Après Samain, Imbolc et Beltaine, voici le temps de la quatrième grande fête celte rythmant l’année : Lugnasad.

Célébrée le 1er août, Lugnasad est (d’après Wikipédia) « la fête du roi dans sa fonction de redistributeur des richesses et d’équité, sous l’autorité des druides. C’est une trêve militaire qui célèbre la paix, l’amitié, l’abondance et la prospérité du royaume. Elle est obligatoire et réunit les trois classes (sacerdotale, guerrière et artisanale) de la société celtique.

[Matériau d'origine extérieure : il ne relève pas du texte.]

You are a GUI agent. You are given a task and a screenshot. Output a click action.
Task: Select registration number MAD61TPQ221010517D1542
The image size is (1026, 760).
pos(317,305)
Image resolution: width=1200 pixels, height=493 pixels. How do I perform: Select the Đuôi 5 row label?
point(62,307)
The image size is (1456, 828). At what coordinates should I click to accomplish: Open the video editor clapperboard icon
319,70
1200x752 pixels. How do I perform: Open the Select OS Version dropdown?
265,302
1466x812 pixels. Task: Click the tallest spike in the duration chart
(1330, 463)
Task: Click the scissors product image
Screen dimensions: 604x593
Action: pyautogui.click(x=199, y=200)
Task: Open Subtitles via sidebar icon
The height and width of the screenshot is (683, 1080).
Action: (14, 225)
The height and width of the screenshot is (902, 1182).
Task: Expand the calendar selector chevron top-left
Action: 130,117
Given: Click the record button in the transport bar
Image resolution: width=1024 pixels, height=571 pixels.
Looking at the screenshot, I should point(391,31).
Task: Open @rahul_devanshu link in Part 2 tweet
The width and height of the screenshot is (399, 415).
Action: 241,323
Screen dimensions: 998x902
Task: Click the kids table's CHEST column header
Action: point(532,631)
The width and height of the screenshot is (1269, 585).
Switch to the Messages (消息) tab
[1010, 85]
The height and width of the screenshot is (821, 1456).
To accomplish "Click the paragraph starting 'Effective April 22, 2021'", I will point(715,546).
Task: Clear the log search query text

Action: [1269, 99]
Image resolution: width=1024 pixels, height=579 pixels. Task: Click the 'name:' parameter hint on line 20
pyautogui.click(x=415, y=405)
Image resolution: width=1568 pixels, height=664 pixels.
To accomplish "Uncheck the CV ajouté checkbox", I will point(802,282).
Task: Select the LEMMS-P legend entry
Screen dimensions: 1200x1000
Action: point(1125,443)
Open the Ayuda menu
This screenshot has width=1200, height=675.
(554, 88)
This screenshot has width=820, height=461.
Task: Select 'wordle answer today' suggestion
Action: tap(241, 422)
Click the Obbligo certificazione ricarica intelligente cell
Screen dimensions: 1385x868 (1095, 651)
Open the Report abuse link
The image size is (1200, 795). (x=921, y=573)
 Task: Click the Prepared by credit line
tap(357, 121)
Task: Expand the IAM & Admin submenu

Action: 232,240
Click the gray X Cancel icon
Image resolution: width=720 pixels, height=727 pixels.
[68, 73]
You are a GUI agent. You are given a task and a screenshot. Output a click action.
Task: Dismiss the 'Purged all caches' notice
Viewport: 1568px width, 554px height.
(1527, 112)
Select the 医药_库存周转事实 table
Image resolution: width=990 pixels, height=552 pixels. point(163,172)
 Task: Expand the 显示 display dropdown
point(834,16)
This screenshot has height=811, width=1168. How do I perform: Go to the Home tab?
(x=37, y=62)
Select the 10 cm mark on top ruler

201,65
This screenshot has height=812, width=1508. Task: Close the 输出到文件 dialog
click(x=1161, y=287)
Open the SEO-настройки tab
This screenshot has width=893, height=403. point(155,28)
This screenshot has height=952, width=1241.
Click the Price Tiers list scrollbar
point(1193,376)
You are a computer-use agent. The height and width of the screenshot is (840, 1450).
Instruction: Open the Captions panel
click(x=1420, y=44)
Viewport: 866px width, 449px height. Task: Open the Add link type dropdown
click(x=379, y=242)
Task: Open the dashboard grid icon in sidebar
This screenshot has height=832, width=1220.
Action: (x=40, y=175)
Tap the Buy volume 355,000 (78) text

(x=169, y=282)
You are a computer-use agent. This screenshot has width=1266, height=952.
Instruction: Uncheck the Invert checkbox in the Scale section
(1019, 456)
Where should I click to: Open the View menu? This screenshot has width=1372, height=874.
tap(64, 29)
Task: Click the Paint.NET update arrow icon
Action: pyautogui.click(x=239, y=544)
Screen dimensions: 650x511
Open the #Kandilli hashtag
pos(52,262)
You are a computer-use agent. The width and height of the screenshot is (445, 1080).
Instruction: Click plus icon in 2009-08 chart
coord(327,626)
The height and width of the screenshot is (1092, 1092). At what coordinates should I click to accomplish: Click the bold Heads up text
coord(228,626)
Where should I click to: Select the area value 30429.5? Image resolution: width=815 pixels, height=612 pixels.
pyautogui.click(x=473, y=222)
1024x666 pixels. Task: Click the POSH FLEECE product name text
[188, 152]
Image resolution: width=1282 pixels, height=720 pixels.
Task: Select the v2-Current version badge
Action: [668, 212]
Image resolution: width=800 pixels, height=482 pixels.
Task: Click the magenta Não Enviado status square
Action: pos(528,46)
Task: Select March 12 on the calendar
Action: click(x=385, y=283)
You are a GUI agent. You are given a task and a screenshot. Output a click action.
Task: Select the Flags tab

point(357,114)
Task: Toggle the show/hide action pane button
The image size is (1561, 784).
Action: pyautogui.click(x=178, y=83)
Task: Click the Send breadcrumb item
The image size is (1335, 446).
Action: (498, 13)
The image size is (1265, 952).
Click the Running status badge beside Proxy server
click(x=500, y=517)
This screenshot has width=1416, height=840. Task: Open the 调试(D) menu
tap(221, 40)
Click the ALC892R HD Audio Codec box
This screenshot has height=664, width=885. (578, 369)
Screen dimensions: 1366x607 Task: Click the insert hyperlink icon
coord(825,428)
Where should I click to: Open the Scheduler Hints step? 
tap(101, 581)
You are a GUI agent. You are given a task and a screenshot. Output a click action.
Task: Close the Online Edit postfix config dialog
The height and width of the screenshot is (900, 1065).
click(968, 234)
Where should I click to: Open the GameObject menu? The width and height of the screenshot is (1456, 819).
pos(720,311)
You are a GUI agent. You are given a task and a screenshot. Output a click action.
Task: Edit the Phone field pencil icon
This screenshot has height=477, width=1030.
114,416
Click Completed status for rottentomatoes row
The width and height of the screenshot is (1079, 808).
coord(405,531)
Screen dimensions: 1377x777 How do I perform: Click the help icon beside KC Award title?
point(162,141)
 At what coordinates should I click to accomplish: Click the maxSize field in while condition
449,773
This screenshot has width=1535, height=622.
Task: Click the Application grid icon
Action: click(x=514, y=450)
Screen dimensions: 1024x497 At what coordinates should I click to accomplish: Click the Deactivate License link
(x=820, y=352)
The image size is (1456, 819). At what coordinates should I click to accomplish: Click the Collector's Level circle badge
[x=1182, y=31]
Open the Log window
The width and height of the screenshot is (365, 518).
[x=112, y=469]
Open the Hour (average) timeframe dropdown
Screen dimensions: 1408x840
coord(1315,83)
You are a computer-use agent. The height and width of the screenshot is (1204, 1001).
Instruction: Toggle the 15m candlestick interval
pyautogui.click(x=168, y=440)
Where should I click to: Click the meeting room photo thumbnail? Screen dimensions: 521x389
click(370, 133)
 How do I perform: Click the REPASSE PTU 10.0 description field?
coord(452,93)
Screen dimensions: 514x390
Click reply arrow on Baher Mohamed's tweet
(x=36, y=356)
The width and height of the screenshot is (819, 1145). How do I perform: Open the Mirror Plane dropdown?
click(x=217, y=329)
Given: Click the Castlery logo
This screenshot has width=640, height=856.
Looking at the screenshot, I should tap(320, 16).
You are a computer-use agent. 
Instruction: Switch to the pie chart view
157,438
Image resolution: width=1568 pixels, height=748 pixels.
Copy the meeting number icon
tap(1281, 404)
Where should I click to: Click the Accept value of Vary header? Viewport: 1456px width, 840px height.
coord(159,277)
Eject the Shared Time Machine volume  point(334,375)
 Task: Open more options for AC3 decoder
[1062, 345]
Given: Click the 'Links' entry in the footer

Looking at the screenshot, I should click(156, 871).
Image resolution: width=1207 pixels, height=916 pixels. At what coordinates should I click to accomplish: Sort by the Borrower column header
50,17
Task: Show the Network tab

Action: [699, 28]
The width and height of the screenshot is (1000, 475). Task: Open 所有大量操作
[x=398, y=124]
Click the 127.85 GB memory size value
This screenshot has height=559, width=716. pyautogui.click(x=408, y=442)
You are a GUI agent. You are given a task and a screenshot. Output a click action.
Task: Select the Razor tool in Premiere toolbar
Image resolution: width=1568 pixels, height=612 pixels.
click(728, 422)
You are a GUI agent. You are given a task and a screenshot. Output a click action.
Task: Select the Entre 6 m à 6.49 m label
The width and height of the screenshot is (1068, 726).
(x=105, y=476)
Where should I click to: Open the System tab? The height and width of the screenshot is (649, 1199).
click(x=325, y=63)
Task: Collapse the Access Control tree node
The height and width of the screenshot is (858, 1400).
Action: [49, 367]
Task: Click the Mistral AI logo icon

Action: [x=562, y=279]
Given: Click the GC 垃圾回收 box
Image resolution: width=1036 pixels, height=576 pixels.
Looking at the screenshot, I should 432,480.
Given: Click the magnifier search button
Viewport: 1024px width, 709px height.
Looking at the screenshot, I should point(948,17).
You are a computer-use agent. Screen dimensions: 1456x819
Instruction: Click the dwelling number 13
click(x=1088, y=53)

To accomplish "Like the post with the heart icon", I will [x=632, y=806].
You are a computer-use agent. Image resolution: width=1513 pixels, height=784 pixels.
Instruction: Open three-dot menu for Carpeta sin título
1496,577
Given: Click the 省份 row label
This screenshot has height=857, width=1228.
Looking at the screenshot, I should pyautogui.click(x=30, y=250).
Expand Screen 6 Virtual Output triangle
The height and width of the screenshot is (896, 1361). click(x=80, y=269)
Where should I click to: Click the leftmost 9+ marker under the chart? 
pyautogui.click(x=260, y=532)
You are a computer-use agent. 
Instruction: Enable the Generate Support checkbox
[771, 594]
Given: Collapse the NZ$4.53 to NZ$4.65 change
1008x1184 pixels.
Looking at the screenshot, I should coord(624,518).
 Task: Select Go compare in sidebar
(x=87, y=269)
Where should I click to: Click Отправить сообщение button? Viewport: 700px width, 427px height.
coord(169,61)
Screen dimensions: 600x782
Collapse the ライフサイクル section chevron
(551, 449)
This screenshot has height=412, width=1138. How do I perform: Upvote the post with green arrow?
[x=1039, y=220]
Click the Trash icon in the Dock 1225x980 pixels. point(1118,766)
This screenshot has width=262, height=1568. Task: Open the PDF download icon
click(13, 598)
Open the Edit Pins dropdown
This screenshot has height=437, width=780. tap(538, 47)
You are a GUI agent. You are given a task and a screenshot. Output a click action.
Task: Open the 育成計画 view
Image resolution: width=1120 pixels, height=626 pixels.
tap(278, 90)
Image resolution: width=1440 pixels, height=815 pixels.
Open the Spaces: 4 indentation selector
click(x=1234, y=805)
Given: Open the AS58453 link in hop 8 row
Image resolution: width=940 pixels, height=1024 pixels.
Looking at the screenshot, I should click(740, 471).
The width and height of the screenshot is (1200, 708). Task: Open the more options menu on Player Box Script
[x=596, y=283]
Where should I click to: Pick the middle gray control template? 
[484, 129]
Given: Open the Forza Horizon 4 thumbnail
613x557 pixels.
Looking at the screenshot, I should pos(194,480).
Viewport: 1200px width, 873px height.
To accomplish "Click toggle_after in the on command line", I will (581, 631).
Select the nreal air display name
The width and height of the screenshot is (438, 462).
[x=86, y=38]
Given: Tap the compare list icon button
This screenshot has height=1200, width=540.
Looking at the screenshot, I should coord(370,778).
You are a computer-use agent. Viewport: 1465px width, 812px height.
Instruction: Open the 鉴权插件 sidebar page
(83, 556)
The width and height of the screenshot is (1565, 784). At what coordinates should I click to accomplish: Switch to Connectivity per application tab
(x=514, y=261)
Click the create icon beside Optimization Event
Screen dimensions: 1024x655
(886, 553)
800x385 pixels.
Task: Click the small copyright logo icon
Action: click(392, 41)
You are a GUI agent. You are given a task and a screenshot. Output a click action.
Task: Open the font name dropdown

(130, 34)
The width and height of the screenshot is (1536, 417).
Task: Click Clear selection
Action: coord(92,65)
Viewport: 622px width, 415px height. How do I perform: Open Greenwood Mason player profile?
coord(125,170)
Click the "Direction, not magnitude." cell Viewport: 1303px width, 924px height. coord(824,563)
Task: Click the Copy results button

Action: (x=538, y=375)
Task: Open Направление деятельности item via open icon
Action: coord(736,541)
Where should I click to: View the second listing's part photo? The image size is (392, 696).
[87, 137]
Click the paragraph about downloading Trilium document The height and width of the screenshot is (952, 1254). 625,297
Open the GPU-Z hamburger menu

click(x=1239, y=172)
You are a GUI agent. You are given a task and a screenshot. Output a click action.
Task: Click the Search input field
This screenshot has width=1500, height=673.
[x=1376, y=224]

Elle est décrite comme une foire de commerce, mais aussi une occasion de régler les contentieux, de célébrer des mariages, d’entendre des poètes et des musiciens. S’il n’y a pas de sacrifice ni de cérémonie religieuse, on y fait des jeux et des courses, similaires aux Olympiades grecques. »

Je ne sais pas comment raviver cette ancestrale tradition (d’autant que la connaissance qu’on en a est assez floue).

Cette date ne me semble cependant pas sans signification : en plein coeur de l’été astronomique, elle en marque en quelque sorte la fin au niveau « phénoménologique ». Moins de lumière (le raccourcissement des jours commence à se ressentir), départ des Martinets, bref fin de la folie estivale :  nous entrons dans la saison des récoltes.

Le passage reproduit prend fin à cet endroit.